_Given information_
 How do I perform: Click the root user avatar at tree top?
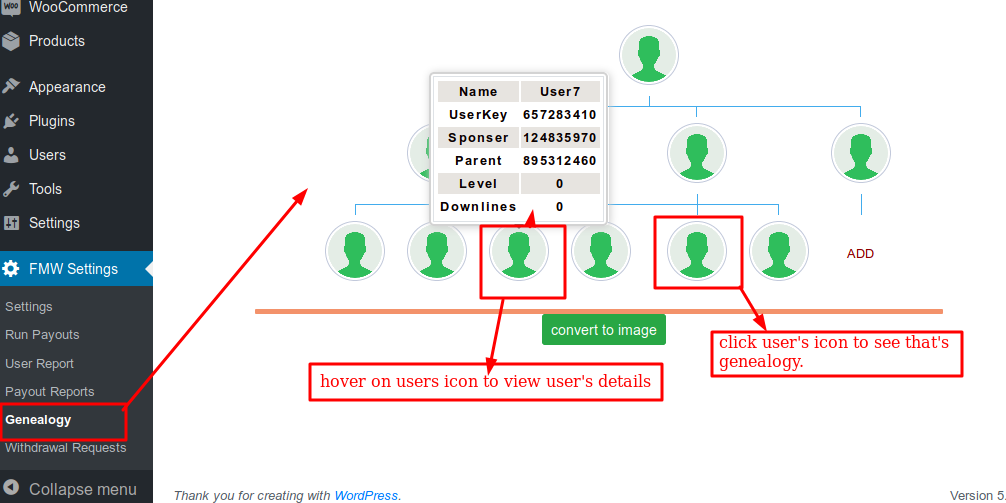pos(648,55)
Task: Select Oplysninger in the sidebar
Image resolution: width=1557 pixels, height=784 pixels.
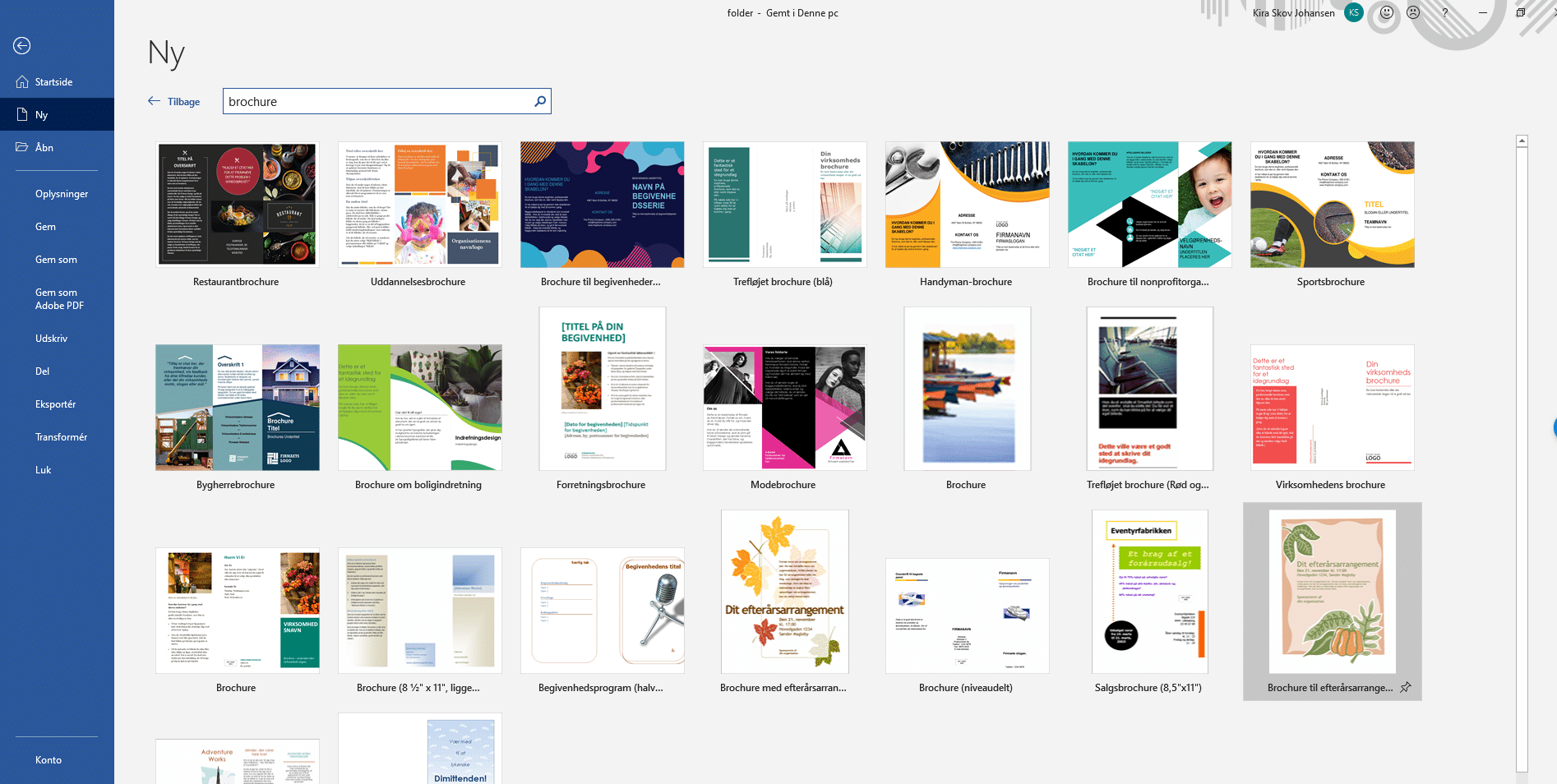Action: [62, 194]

_Work to complete_
Skip the pictures and copy exactly the lines from the one containing "Task: Select Oplysninger in the sidebar" through the end of the material, both ends included.

_Solution below_
Task: Select Oplysninger in the sidebar
Image resolution: width=1557 pixels, height=784 pixels.
Action: [62, 194]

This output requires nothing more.